→ TASK MATERIAL:
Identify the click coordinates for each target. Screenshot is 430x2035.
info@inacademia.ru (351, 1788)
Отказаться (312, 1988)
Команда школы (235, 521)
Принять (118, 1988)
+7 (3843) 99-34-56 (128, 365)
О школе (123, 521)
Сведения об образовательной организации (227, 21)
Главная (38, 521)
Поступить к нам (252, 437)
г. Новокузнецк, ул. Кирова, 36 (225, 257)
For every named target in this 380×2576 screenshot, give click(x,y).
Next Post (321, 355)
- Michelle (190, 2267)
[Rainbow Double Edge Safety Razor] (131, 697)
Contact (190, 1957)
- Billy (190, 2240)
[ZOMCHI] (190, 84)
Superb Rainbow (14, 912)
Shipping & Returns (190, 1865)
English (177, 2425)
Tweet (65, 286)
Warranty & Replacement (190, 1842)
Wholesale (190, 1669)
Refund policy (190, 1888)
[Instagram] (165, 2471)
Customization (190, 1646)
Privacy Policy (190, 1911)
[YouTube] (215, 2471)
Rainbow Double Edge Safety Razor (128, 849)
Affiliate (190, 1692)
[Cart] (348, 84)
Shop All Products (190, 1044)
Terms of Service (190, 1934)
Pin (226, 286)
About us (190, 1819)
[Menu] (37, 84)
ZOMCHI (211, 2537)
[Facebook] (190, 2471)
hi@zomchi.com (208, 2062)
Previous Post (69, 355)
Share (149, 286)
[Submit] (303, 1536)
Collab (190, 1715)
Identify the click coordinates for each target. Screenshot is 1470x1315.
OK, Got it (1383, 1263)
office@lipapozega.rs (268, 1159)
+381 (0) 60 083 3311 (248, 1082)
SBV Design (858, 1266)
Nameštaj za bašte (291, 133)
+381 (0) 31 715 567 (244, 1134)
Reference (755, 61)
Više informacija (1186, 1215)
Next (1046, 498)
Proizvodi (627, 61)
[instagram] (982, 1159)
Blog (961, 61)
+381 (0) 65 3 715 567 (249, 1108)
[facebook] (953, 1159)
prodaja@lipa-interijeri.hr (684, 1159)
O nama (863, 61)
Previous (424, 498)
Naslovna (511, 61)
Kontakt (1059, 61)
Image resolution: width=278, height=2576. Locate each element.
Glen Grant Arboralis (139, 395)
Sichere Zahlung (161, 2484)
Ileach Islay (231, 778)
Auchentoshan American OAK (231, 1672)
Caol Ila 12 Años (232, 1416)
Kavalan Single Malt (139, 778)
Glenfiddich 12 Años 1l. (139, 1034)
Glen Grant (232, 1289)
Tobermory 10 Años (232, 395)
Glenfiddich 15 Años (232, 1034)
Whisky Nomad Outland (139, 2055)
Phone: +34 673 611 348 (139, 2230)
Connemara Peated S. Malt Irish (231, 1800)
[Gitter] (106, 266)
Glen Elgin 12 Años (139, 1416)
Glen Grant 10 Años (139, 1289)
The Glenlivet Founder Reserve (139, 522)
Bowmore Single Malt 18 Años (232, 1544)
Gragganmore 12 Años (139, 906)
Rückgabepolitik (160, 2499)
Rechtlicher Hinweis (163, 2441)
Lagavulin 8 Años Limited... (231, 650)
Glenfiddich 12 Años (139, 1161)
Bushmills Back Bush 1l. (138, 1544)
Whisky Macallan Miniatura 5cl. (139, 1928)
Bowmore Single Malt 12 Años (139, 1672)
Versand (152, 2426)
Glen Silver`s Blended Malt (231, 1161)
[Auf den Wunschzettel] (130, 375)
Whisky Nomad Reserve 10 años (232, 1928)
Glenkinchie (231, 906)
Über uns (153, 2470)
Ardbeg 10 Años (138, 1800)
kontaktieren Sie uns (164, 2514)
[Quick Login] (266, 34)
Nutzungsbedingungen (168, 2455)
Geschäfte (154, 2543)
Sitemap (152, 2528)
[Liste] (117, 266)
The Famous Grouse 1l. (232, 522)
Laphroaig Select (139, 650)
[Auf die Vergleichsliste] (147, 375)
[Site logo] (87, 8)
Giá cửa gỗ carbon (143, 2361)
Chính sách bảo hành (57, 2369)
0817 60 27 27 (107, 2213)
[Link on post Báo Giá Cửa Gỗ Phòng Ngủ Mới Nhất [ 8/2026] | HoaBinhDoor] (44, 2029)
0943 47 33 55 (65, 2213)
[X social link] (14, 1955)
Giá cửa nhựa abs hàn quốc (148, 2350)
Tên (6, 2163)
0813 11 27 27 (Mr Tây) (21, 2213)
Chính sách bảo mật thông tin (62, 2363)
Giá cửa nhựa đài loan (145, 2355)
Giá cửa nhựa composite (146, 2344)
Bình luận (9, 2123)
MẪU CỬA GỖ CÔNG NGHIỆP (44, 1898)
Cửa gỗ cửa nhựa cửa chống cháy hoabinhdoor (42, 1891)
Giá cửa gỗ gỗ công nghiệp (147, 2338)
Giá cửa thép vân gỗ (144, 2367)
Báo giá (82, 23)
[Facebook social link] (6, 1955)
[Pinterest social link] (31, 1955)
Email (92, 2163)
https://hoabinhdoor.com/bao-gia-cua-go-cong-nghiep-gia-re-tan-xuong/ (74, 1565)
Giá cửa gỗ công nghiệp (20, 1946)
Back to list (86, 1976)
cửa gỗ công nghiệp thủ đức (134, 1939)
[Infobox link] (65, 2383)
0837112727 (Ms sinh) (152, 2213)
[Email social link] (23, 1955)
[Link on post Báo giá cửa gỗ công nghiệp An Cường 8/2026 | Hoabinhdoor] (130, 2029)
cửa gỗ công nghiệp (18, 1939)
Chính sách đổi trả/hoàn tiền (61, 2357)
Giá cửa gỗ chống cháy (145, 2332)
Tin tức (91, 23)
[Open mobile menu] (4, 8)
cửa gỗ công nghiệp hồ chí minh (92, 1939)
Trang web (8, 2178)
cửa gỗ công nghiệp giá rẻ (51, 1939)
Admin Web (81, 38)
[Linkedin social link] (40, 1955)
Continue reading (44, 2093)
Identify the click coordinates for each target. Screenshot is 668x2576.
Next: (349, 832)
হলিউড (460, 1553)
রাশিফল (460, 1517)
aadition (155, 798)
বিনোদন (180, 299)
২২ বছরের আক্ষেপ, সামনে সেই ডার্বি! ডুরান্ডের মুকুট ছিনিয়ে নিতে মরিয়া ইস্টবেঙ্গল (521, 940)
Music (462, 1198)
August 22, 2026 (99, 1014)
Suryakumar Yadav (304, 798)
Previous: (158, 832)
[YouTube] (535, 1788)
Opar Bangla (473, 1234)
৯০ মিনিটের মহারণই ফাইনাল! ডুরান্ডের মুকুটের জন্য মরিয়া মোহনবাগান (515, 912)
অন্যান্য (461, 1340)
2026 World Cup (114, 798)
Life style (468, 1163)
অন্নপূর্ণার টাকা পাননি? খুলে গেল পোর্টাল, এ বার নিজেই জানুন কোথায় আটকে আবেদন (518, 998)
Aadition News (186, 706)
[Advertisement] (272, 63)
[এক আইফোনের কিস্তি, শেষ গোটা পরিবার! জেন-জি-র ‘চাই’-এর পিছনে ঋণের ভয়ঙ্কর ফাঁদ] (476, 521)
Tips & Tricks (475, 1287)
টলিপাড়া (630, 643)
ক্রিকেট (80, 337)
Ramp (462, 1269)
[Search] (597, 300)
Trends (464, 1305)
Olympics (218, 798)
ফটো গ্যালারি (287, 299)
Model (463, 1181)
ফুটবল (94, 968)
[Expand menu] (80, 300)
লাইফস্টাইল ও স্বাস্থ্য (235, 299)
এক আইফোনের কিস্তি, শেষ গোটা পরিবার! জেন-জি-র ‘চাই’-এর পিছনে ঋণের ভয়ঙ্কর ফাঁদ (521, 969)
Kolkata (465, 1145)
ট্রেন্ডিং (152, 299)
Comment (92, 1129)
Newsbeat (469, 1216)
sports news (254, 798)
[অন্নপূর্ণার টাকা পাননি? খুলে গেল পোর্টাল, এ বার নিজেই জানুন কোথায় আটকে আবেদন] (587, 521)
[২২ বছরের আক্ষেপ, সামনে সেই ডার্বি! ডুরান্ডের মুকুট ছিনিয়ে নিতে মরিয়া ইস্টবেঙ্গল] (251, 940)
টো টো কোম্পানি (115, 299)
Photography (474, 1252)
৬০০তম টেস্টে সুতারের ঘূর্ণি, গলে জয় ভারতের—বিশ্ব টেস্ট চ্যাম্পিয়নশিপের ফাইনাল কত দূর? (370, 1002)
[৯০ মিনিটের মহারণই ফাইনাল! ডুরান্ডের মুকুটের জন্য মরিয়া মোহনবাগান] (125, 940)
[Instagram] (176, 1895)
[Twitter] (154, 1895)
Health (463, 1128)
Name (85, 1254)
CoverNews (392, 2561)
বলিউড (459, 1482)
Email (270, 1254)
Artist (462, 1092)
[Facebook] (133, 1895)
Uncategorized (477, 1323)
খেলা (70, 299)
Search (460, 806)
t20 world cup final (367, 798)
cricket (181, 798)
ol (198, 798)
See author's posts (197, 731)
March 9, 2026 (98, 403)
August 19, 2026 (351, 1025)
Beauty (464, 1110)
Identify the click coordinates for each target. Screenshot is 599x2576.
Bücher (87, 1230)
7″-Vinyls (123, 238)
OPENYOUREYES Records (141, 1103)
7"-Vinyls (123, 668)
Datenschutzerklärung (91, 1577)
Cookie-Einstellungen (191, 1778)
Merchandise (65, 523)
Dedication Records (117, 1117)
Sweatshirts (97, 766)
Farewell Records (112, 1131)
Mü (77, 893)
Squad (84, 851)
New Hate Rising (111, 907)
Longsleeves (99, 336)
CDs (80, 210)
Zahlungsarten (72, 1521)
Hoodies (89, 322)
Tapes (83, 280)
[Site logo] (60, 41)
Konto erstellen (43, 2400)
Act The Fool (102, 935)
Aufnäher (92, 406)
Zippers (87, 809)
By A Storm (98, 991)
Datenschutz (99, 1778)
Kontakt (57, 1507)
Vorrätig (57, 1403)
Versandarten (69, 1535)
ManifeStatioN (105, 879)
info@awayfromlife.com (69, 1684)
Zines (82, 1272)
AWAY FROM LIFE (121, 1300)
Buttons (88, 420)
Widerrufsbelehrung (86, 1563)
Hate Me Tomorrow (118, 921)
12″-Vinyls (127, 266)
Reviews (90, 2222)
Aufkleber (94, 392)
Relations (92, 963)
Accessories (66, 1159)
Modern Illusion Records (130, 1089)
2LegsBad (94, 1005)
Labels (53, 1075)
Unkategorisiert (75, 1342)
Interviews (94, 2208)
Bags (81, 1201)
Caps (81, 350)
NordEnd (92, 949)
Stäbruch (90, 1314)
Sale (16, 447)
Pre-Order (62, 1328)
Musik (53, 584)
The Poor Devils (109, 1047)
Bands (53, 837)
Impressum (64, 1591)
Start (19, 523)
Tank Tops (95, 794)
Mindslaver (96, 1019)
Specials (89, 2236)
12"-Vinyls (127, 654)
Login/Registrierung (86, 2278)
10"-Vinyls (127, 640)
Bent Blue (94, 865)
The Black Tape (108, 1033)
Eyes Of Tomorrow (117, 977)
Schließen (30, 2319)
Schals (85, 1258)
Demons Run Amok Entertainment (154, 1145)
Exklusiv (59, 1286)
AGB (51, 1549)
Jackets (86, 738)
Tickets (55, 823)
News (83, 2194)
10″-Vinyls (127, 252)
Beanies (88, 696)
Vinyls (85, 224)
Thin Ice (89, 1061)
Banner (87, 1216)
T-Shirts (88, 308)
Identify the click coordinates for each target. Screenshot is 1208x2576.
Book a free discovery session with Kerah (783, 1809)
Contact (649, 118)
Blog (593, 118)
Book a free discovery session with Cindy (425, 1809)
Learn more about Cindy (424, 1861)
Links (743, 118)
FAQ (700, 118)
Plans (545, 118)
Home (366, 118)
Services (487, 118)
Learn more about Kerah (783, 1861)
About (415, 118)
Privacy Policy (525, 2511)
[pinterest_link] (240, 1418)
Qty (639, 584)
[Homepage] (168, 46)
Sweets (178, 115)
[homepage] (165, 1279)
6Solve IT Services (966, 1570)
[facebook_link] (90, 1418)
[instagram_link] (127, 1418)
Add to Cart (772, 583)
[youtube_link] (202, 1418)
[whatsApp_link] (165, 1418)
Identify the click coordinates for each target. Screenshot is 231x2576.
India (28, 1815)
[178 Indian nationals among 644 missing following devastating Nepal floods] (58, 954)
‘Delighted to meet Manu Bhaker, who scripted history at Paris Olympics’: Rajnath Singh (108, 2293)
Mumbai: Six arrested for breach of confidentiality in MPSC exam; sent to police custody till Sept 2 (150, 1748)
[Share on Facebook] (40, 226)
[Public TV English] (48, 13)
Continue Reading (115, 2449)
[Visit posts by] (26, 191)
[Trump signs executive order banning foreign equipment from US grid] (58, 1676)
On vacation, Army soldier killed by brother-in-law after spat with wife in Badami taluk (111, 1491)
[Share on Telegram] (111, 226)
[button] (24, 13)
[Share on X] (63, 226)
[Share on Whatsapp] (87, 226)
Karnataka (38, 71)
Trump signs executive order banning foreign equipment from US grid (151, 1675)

→ DIRECTIONS: Extract the lines of the preceding material that run from the line with "Eyes Of Tomorrow (117, 977)" through the line with "T-Shirts (88, 308)", inclusive, reproducing them exactly and adding nothing.

→ RESPONSE AREA:
Eyes Of Tomorrow (117, 977)
Schließen (30, 2319)
Schals (85, 1258)
Demons Run Amok Entertainment (154, 1145)
Exklusiv (59, 1286)
AGB (51, 1549)
Jackets (86, 738)
Tickets (55, 823)
News (83, 2194)
10″-Vinyls (127, 252)
Beanies (88, 696)
Vinyls (85, 224)
Thin Ice (89, 1061)
Banner (87, 1216)
T-Shirts (88, 308)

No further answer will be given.